Pienso en cómo entre mis hermanas, mamá y yo, criticábamos la repostería y demás sabores colombianos. Con tanta agudeza, como si fuésemos expertas en cultura o gastronomía. Pienso, que lo que en realidad podríamos haber estado buscando, son los sabores familiares de nuestra infancia.
Así es con todo en la vida. Cuando pruebo cualquier golosina, buena, cara o barata, todas me gustan. Cuando nos enamoramos, cuando hacemos amigos, o formamos una familia, orbitamos inconscientemente hacia lo familiar. Todas están impregnadas de esa sazón que se repite como una secuencia. Nos movemos hacia las cosas familiares que en algún momento nos trajeron felicidad.

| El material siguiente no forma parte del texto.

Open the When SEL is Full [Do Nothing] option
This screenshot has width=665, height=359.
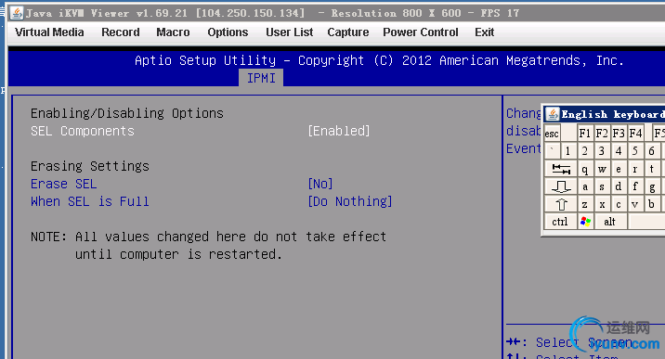pos(350,201)
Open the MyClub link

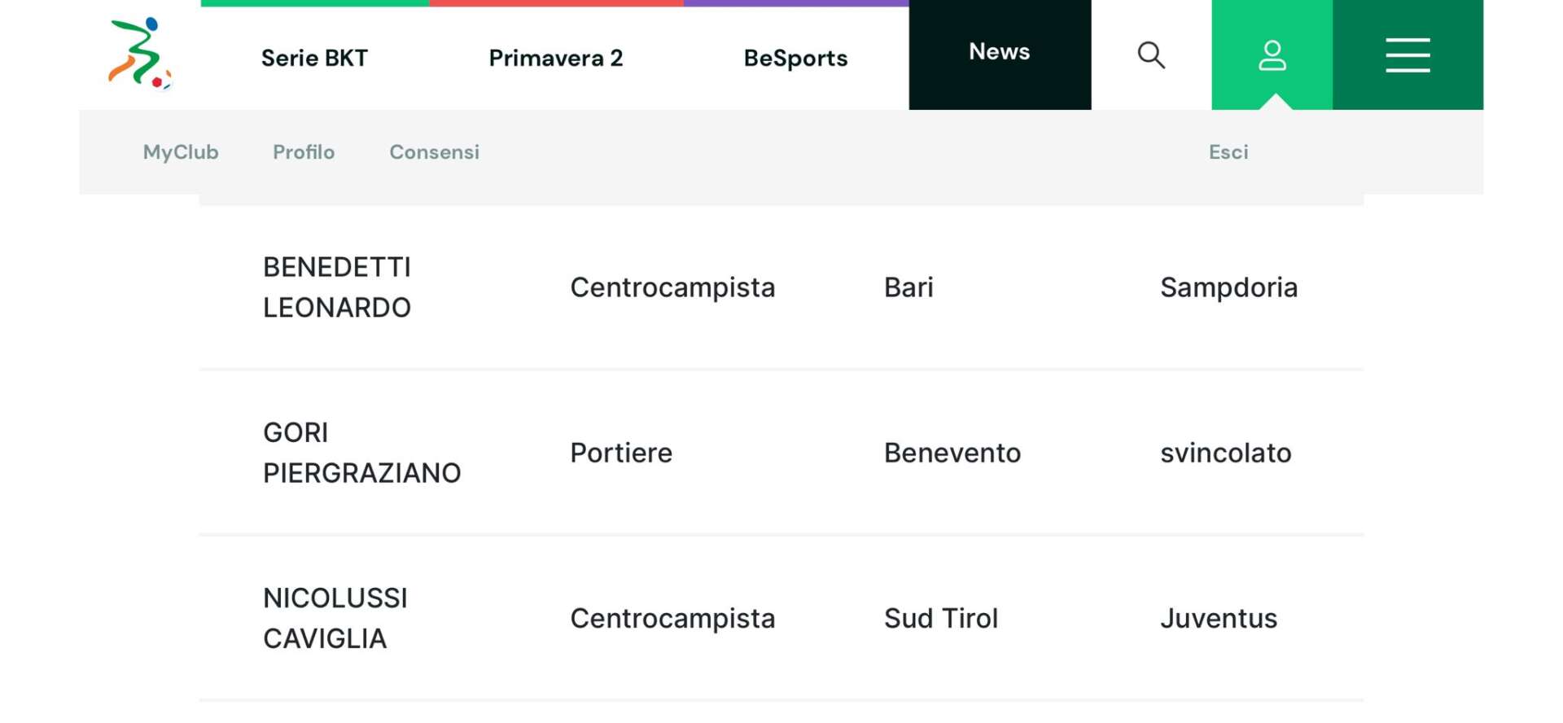(181, 152)
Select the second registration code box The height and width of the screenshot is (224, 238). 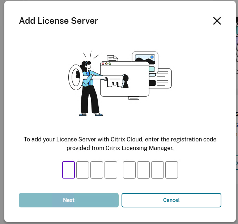coord(82,170)
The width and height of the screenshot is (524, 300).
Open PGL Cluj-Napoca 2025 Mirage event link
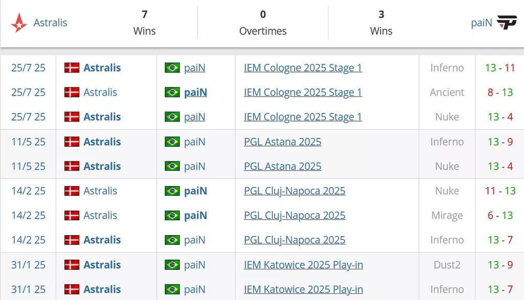point(294,215)
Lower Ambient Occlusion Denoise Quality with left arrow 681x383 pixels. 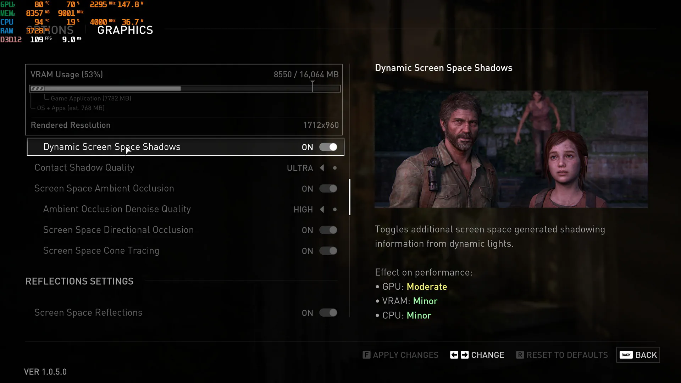point(322,210)
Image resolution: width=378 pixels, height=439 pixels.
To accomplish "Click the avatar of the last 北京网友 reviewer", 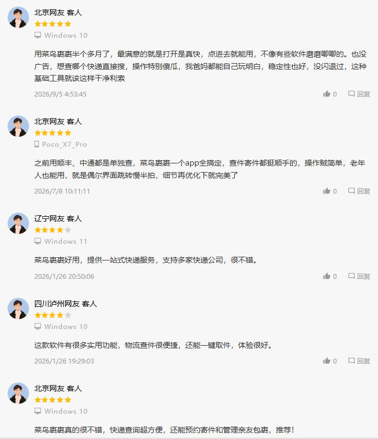I will pyautogui.click(x=18, y=393).
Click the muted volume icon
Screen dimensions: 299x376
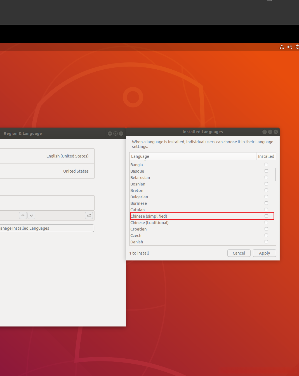pyautogui.click(x=289, y=47)
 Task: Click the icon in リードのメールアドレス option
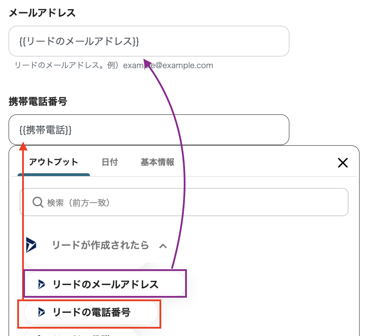tap(42, 284)
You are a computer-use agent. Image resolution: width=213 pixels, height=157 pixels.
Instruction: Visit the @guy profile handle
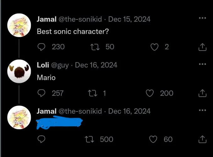point(60,65)
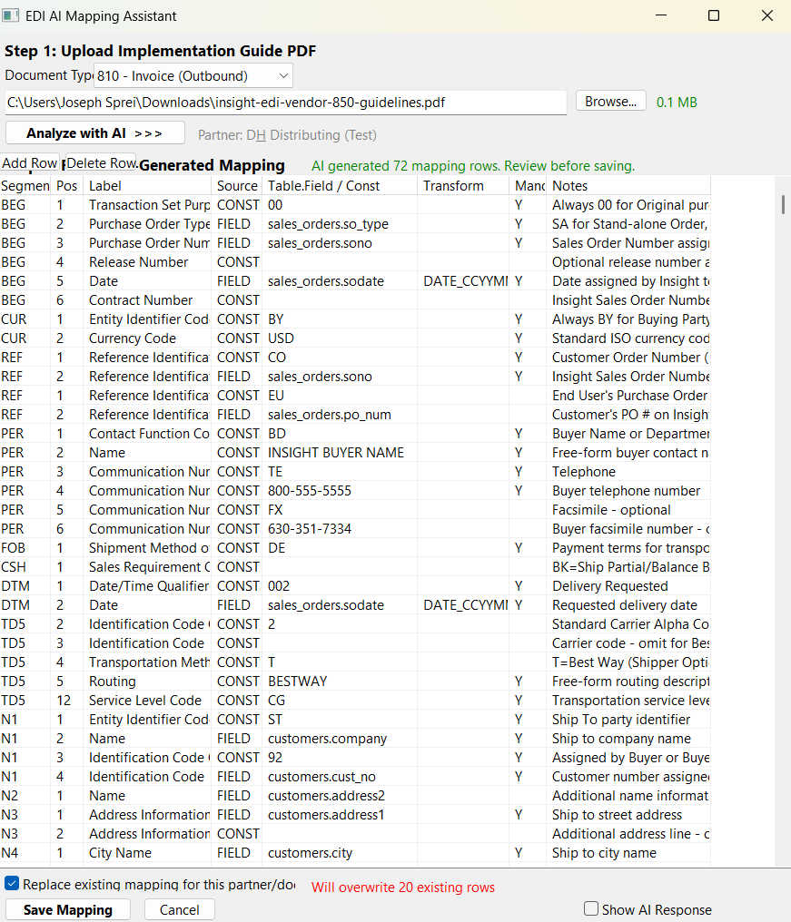Select the CUR Currency Code USD row
This screenshot has width=791, height=922.
pos(272,338)
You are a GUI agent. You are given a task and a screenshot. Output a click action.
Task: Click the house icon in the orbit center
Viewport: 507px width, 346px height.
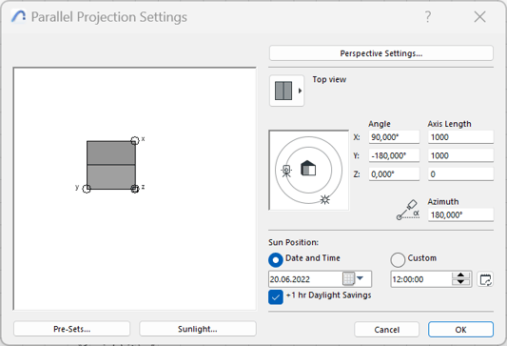tap(308, 168)
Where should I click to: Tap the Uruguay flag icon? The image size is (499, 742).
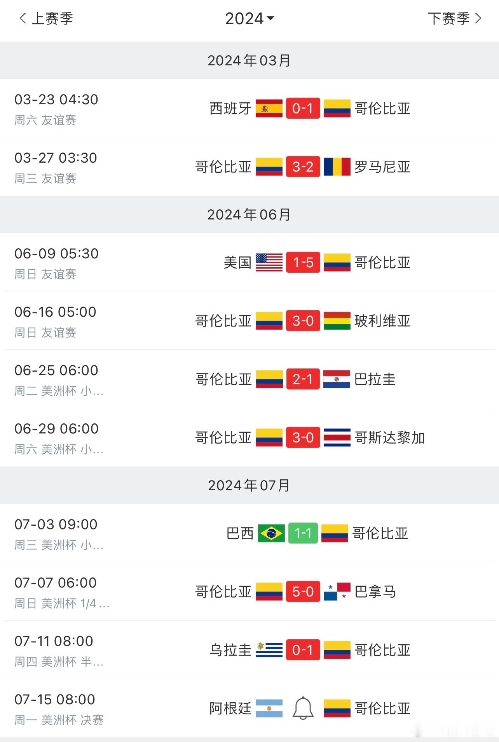pos(269,650)
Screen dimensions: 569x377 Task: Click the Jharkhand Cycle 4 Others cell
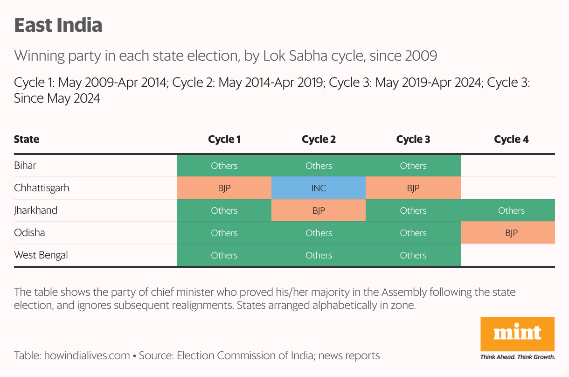click(x=511, y=210)
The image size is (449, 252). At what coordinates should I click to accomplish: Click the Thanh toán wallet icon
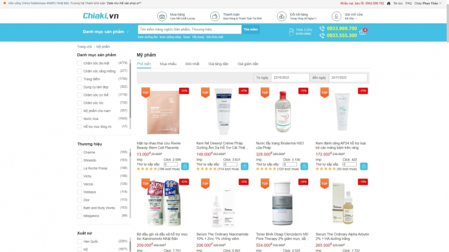pyautogui.click(x=215, y=17)
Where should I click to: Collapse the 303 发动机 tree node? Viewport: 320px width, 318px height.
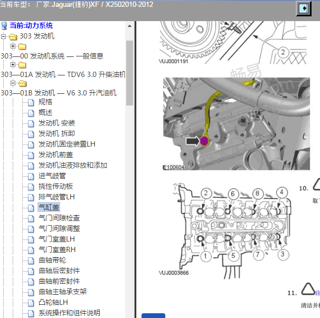click(4, 37)
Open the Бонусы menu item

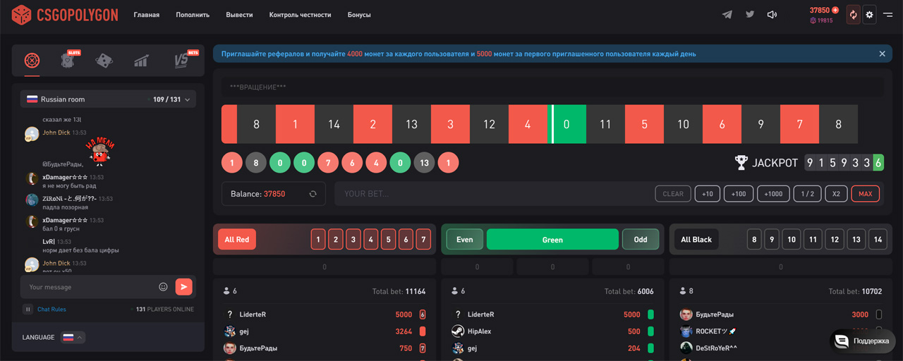(x=359, y=15)
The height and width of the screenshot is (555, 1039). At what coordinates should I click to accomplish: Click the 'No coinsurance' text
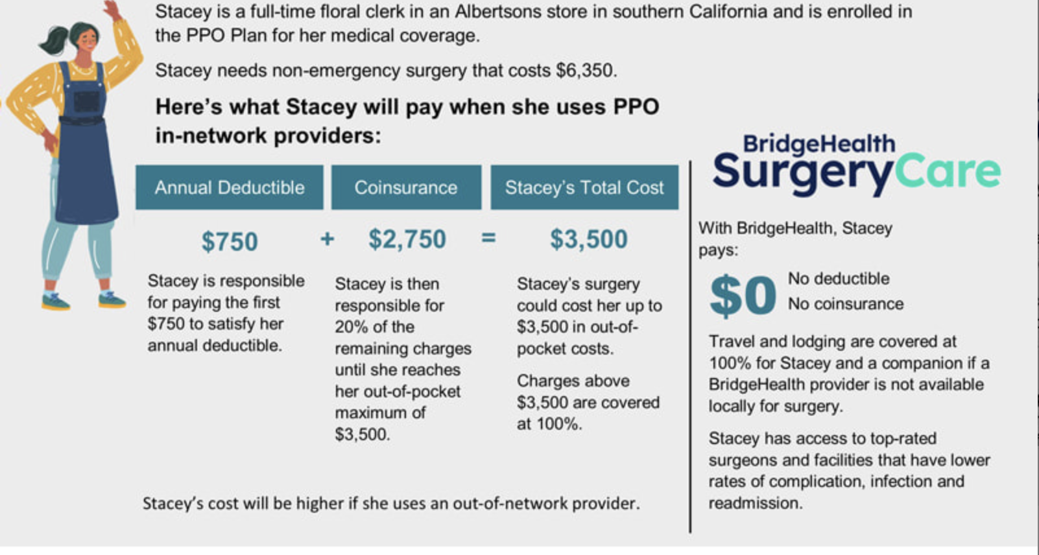point(846,304)
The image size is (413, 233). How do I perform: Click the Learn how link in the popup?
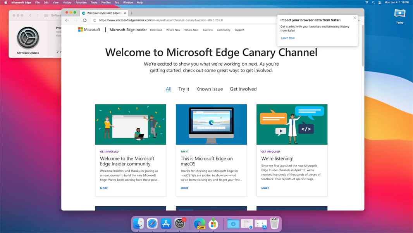[287, 38]
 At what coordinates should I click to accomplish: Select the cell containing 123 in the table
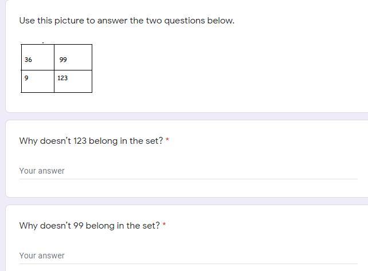tap(73, 81)
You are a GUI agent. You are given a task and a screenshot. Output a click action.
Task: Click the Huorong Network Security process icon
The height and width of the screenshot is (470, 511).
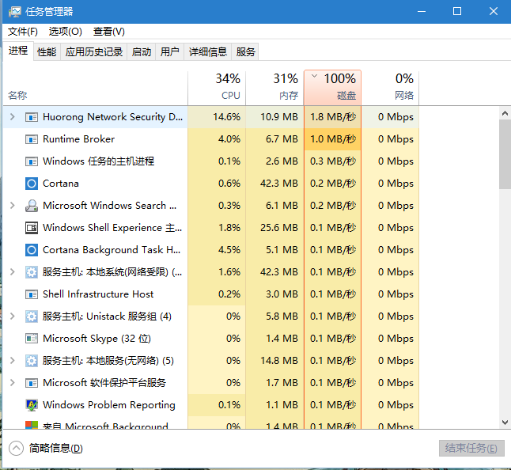32,117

Escribo lo anterior y me viene a la mente lo mucho que me gustan las comidas por completo ajenas a la cultura en la que crecí. Comidas como:
- El kimchi
- El Pho
- El rábano encurtido
- El ramen
Todos platos ajenos a la sazón con la que formé mi paladar durante esa primera infancia. Son ahora parte de una segunda o tercera parte de mi vida. Como el tiempo que anhelé ir a Corea y el tiempo que anduve allá. Aunque no siempre fui feliz, y no siempre me sentí recogida. Aún así ahora es un lugar familiar para mi. Con sus casas de tejas negras, y sus edificios altos. Las calles amplias, y las colinas estrechas en los barrios. Lo familiar no necesariamente es lo feliz. Orbitamos hacia lo conocido, aunque sea malo.